A pillar of violet light shot from the chalice, parting the eternal gloom of Gloamwood. Jagged black tentacles poured through, thicker and longer than even the kind from the Death Rift.

“Now the Destroyer shall revive every corpse in Gloamwood,” cackled the lich, “and whoever falls dead upon its soil thereafter! An endless flood of meat and bone will flow from my fiefdom, and Lord Regulos will know he chose his servant wisely!”

Then the first tentacle exploded as if seared from within, a tendril of blinding radiance in its place. Every zombie it caressed fell with a satisfied sigh. I let out a laugh of my own. “Laria’s magic worked! You think I’d leave something like that cup just lying around untampered with?”

“The chalice!” shrieked Ulfrid. “It’s corrupted with the Vigil’s magic!”

“Say, Ulfrid. How many did you kill?” I asked, picking off a few heavily-armed skeletons with arrows that trailed lightning.

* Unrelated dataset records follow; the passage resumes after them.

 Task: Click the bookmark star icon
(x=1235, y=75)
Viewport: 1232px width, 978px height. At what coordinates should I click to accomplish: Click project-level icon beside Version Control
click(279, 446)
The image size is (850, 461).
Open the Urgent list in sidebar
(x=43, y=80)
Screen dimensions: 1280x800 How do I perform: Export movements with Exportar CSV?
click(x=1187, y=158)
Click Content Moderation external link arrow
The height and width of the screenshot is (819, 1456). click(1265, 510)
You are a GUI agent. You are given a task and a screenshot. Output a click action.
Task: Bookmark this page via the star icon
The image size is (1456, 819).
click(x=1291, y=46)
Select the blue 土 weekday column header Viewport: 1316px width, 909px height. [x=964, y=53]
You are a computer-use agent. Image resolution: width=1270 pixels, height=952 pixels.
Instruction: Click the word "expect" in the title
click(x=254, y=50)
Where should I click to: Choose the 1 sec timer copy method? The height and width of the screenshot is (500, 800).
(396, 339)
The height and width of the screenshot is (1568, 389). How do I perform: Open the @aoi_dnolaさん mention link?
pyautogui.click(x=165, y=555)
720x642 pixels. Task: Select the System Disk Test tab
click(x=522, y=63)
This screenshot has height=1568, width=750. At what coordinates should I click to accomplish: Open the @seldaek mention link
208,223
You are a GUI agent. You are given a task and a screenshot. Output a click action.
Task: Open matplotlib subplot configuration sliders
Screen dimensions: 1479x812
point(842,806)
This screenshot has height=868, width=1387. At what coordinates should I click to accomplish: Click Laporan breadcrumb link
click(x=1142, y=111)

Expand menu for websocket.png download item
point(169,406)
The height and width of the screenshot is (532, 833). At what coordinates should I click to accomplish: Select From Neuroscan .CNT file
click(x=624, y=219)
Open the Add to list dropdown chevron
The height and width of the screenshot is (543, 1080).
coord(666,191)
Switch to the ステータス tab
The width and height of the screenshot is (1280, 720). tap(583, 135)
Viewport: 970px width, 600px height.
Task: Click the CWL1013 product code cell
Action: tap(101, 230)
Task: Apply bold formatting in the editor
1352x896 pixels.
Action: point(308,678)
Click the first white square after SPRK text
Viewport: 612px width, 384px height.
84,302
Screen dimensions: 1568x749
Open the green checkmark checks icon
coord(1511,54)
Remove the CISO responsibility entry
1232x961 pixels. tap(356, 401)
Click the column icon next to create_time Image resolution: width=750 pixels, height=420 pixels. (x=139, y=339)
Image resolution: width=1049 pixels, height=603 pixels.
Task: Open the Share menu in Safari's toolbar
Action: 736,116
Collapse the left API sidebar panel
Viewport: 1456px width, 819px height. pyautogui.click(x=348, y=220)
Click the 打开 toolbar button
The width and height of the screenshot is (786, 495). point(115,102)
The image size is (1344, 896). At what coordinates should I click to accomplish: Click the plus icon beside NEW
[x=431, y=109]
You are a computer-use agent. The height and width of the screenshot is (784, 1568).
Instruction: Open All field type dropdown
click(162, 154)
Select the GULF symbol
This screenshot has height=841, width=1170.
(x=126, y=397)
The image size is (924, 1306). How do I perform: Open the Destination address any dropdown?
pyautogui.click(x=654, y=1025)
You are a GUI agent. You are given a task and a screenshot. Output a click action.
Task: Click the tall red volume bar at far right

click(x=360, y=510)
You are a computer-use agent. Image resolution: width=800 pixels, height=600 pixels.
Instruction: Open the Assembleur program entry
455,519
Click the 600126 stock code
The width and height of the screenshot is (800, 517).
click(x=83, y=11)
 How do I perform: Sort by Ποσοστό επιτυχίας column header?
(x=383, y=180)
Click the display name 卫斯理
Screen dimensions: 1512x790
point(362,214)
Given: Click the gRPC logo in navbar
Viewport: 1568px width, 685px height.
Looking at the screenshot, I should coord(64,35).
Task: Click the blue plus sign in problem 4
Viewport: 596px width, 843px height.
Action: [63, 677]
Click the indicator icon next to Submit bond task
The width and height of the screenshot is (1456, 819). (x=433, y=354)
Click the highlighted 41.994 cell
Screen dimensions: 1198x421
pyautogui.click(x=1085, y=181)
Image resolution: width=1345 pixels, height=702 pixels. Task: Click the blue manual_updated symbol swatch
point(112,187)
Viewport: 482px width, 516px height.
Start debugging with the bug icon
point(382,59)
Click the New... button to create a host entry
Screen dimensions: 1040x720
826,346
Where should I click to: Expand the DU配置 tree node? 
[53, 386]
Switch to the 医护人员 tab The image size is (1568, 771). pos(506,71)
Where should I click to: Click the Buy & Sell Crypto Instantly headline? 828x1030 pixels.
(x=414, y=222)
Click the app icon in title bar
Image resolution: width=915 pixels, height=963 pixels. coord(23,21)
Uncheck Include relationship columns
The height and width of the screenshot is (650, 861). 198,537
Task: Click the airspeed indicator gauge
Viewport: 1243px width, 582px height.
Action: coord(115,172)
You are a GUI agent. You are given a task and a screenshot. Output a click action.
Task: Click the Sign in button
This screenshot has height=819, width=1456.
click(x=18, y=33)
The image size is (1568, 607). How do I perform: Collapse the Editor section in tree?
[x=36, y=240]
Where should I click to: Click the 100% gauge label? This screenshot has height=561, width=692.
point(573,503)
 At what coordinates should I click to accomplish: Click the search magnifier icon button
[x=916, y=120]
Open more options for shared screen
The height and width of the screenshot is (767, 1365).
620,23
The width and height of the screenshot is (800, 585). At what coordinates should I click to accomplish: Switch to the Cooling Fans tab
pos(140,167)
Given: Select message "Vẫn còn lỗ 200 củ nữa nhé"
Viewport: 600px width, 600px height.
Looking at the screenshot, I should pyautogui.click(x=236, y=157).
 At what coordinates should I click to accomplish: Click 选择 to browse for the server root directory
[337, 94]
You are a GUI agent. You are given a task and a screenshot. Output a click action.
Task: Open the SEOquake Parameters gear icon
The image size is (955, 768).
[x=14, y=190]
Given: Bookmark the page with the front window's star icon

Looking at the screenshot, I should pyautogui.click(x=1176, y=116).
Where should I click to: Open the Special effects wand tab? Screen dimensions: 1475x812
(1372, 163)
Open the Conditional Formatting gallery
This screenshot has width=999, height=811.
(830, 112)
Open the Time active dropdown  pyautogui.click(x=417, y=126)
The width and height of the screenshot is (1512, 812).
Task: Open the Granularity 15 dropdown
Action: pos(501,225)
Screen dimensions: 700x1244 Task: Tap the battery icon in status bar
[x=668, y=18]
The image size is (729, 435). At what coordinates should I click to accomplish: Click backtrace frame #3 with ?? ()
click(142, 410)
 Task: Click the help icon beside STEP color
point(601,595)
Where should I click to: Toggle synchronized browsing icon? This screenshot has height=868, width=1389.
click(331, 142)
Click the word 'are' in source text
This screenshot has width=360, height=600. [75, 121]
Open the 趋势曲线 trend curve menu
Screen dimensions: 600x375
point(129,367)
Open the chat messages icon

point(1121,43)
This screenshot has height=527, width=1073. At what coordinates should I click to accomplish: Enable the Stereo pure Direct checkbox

“W-what?” You should hear a skeleton stammer in fear and surprise.

“Victims. When you lived, how many died in your little rituals?” Now all the tentacles were perfect, ethereal white, and they cut the undead down like sickles reaping wheat.

“Two score, at least! In agony—” said Ulfrid, but he was interrupted by Moe, crashing through the door and trampling zombies to paste. She dodged one of his spells and slammed him straight back toward me, and as he tumbled past, I plucked my arrow from his eye socket and hopped onto the altar.

“I lost count at fifty, myself” I said. “But I got at least a hundred. You were my last, and the very first I really enjoyed.” As I spoke, I casually dipped the arrowhead into the white energy rising from the chalice. Then jumped back to avoid one of Ulfrid’s deadly bolts, dragging the old man with me behind the altar.

“And hey,” I said. “Did the dragon recruit you personally, or did you just wake up a skeleton one morning and assume you were special?”

“Filth! Vermin! BE SILENT!” he screamed in flight, flinging spikes of glowing bone, but I rolled aside.

“Because he came to me, and I sent him packing. That’s why the dragons will lose the war, Ulfrid. Regulos had to settle for a second-rate killer…”

He flew at me, shrieking. Deadly magic writhed around his sharpened fingertips. I didn’t even aim. This time, when my arrow punched through his eye, it burst through the back of his skull in a divine explosion. Ulfrid fell at my feet with all the deadly majesty of a sack of dry manure. “Only the best for the gods.”

Moe trotted over, and I patted her tusk. “This almost makes up for failing so splendidly against the werewolf,” I said, and she snorted.

Somehow, the old man was still conscious. Overloaded by conflicting magic, the chalice turned to dust, and the white tentacles retracted. The very last one passed across his wrinkled throat, licking his wound closed. Slowly, I helped him up, and gave him a swig of water when he finished coughing.

“Where are the other villagers?” I asked him.

“The castle cellar… I’ll show you. Only a few were killed. The undead dragged us here for the ritual. They wanted my granddaughter, but I stepped up instead.”

“You’re a brave man,” I said.

“And you… the stories of my boyhood were wrong about you, Boar Spear,” he said. “Truly you are chosen of the Vigil.”

“The stories were right,” I said. “And if you fall into my arms and cry ‘my hero,’ you’ll find out how much.”